— START Passage shown —
[R] mgcv: inclusion of random intercept in model - based on p-value of smooth or anova?

Wed May 23 10:59:04 CEST 2012

Martijn,

I don't think there is one right answer to this. If you look at things 
in the way that one would usually view a smooth model then m2 is both 
simpler (lower EDF) and fits better, so is simply a better model (if the 
simpler model fits better then why would you not use it?).

But of course `simpler' depends on whether you view the random effect as 
counting for one parameter, or for it's `effective degrees of freedom'. 
  If it's the former then you should probably fit models using 
method="ML" and compare via a GLRT test using the ML score, or simply 
drop the fixed effect if its p-value according to anova(m2) is too high.

I would not use anova(m1,m2) in this case, because of the difficulty in 
interpreting the random effects as being equivalent to un-penalized 
effects with rank equal to the random effect edfs.
— END Passage shown —
— START Provided information —
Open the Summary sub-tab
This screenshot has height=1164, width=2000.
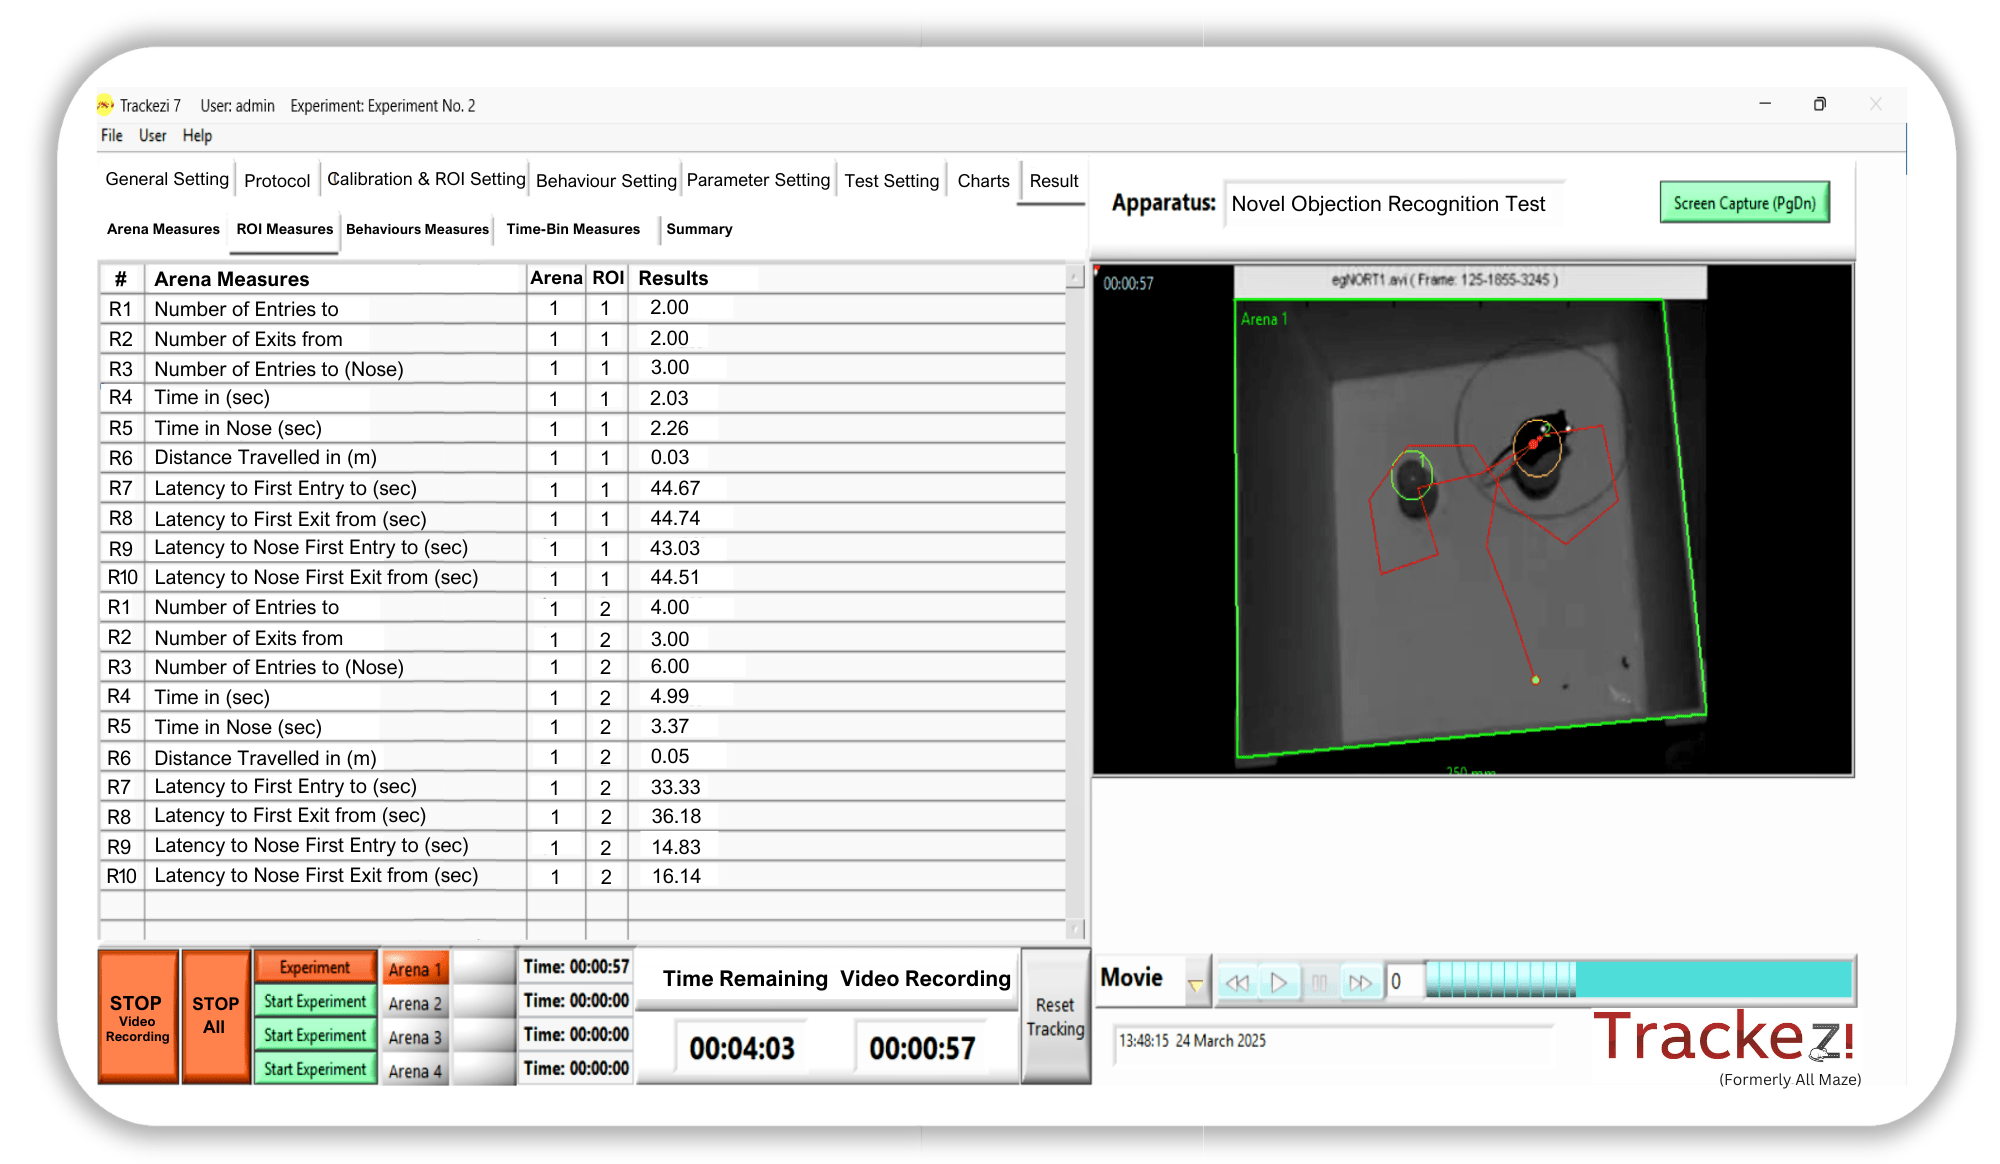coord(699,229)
— END Provided information —
— START Provided information —
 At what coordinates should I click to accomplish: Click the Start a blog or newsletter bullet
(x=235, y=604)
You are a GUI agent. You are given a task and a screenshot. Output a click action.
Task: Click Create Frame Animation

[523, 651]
— END Provided information —
— START Provided information —
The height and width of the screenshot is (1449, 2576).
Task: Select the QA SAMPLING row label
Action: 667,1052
— END Provided information —
Short task A: In the mailing-list reply about random intercepts in mgcv, which fitting method does the writer recommend if the random effect counts as one parameter?
Short task B: Write the next part of the mailing-list reply about random intercepts in mgcv, starting after its final sentence.
You can do this without the material.

Task answer A: method="ML"

Task answer B:
best,
Simon

On 11/05/12 17:50, Martijn Wieling wrote:
> Dear Simon,
>
> Thanks for your concise reply, this is very helpful.
>
> With respect to my second question, however, I was not entirely clear
> - or perhaps I'm misunderstanding your answer. What I meant is:
> suppose I have a model with a random effect s(X, bs="re"). Now I want
> to test if a certain (fixed-effect) predictor A improves the model.
>
> I therefore compare:
> m1 = gam(Y ~ s(X,bs="re"), data=dat)
> m2 = gam(Y ~ A + s(X,bs="re"), data=dat)
>
> What I didn't make explicit before is that A in the model summary of
> m2 does not reach significance (e.g., p = 0.2). Comparing the models
> m1 and m2, shows that m1 is the more complex model (as adding A
> decreases the edf's invested in the ranef spline with more than 1),
> and m1 is not significantly better than m2. Now my question is, should
> I keep m2, even though A is not significant itself? Or should I ignore
> the result of anova(m1,m2) anyway, given that this comparison is not
> suitable when comparing models including random effects (as you argue
> regarding my first question)?
>
> If that is the case and the anova is not usable to compare m1 and m2
> due to the random effect parameter, note that the same can occur
> without random effects but when a non-linearity is included such as
> s(Longitude,Latitude). What then is appropriate: keep m1 (which is
> more complex), or use m2 (which has a less complex non-linearity, but
> includes an additional non-significant fixed-effect factor).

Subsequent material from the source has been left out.